Required work: Lines below starting with the line with "Open Bedienteil in the lower toolbar" and going on through the line with "This screenshot has height=786, width=1512." must be output exactly; the rest of the records must be left out.

(Items from a data source)
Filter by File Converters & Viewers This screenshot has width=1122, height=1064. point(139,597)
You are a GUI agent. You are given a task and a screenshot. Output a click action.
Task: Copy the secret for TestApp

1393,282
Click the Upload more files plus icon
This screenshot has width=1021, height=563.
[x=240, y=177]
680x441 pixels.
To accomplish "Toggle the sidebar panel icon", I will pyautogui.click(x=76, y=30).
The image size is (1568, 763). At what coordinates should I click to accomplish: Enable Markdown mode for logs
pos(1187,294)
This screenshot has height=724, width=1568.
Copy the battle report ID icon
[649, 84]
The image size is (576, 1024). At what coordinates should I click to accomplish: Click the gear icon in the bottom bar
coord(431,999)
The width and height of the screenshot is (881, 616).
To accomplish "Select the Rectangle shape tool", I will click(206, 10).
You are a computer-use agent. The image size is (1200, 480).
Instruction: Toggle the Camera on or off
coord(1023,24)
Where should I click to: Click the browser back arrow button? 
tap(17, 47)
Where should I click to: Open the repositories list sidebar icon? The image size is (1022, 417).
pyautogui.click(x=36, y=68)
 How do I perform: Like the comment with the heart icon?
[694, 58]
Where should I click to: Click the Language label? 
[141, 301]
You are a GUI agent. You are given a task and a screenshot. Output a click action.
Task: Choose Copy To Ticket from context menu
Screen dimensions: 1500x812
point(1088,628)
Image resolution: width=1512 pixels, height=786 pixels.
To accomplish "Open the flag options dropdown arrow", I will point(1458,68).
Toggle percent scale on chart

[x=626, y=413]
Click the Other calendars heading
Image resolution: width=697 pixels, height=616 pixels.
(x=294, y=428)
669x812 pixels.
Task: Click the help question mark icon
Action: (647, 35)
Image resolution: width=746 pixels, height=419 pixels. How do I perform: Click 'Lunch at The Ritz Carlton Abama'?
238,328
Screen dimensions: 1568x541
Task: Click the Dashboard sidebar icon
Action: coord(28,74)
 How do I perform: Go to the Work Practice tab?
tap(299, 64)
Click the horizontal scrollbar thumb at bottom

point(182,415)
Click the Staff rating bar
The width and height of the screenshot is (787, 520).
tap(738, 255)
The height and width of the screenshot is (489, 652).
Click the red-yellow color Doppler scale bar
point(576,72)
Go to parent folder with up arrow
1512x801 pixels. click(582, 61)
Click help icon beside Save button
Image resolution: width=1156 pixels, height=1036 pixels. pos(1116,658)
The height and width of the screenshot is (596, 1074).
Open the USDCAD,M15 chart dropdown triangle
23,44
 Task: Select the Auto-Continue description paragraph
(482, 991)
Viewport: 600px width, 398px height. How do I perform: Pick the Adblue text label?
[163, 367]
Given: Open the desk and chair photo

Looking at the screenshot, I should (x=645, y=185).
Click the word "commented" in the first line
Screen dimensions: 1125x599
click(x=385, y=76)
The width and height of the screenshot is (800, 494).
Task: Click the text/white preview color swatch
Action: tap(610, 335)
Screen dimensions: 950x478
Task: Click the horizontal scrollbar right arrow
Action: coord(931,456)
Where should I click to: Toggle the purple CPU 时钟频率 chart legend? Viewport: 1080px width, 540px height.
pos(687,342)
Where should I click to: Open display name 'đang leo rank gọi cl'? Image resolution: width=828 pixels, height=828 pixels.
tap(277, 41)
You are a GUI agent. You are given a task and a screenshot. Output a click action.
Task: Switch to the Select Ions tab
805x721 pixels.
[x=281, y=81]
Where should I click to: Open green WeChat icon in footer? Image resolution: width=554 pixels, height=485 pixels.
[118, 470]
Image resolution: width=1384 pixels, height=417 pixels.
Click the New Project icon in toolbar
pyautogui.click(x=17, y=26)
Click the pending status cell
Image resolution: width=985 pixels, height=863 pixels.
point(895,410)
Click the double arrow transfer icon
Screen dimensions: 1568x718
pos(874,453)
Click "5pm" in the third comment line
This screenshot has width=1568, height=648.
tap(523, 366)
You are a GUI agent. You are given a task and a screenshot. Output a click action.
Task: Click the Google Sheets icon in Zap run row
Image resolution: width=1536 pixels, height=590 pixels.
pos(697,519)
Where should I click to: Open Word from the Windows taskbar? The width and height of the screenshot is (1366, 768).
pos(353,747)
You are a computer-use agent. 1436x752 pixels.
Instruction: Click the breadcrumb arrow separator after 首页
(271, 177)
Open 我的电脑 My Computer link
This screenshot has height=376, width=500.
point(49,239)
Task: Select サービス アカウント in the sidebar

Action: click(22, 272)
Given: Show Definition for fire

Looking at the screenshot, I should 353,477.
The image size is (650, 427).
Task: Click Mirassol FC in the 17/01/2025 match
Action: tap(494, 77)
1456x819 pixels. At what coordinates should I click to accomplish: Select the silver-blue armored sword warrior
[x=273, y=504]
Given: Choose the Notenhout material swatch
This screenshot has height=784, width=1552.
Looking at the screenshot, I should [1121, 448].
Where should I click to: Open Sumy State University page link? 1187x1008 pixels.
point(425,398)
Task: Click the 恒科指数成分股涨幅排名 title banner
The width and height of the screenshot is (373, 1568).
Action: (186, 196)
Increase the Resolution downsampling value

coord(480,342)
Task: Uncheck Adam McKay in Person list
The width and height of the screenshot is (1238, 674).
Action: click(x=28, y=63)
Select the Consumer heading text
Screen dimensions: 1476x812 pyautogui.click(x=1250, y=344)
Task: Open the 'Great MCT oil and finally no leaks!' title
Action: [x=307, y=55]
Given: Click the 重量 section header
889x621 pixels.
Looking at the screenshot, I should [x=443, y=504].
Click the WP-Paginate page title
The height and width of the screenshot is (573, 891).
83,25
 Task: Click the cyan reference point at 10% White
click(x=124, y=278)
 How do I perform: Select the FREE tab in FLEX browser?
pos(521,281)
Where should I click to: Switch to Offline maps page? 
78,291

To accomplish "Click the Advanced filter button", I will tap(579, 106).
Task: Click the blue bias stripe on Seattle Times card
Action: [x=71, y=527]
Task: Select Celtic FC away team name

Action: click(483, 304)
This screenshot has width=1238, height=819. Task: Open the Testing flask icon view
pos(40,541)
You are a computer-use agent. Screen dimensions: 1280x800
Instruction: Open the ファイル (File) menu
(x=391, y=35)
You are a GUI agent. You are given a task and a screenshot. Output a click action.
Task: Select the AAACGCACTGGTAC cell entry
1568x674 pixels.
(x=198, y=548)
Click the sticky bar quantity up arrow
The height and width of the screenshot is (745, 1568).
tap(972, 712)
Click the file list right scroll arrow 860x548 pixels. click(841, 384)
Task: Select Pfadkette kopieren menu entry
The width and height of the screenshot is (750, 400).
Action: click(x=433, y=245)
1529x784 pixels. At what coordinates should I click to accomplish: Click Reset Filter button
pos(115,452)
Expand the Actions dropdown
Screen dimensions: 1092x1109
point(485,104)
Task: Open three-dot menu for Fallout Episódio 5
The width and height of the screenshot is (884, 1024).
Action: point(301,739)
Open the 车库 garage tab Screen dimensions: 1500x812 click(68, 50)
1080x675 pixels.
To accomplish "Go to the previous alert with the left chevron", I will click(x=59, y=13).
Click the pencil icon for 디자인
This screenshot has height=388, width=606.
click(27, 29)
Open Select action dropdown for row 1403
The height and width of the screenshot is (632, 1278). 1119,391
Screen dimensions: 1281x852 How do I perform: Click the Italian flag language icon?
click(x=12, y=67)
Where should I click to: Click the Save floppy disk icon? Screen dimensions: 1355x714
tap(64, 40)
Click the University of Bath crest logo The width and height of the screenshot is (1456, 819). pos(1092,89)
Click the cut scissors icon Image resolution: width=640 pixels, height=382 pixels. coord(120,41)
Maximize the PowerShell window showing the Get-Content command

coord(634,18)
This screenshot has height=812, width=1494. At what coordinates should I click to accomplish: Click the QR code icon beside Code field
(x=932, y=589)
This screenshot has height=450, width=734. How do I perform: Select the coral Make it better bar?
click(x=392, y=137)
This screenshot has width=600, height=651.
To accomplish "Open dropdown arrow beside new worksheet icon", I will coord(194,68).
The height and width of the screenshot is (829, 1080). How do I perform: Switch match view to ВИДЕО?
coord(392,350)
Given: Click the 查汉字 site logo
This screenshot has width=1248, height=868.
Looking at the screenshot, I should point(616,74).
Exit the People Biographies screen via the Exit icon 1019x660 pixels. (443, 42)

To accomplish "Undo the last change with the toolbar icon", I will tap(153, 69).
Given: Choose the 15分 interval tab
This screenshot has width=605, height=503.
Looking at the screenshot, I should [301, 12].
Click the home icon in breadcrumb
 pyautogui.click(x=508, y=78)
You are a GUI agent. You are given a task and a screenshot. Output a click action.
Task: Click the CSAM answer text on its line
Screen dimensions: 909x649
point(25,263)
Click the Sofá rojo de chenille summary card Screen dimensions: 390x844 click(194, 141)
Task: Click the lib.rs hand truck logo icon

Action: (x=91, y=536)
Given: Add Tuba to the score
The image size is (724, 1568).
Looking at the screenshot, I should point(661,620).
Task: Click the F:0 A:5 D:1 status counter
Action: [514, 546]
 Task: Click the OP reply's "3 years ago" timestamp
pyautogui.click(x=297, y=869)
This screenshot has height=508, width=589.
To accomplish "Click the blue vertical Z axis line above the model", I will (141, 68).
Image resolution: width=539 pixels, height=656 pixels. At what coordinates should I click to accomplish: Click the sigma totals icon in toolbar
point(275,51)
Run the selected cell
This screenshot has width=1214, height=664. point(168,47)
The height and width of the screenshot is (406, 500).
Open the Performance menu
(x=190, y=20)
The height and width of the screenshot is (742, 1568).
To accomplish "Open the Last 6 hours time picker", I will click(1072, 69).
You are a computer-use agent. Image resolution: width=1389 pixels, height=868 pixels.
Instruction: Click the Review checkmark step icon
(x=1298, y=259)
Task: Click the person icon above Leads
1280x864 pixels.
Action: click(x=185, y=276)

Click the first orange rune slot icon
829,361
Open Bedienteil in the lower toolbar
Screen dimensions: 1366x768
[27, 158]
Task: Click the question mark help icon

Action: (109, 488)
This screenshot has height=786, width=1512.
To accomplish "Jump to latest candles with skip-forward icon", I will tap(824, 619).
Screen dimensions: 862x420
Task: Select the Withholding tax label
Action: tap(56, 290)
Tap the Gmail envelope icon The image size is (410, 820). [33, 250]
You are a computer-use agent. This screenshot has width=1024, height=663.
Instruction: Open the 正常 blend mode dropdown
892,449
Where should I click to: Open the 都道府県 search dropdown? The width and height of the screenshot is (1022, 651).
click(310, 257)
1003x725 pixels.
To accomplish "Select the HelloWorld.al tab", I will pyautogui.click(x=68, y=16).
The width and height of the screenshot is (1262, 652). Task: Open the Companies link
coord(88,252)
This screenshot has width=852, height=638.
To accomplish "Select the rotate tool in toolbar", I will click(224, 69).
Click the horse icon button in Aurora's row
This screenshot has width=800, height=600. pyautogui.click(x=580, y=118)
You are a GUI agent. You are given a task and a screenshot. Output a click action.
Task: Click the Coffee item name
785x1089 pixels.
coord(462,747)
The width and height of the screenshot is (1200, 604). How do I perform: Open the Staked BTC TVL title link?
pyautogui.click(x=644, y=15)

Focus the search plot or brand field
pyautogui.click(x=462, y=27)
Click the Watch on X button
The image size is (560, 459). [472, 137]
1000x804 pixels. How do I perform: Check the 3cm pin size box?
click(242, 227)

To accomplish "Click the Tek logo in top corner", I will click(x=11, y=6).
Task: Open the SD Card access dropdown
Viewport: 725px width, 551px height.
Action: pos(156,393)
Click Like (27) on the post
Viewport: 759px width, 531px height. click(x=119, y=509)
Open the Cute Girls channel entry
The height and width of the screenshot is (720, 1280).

Your solution:
Open Bedienteil in the lower toolbar
Screen dimensions: 1366x768
[27, 158]
Task: Click the question mark help icon

Action: (109, 488)
This screenshot has height=786, width=1512.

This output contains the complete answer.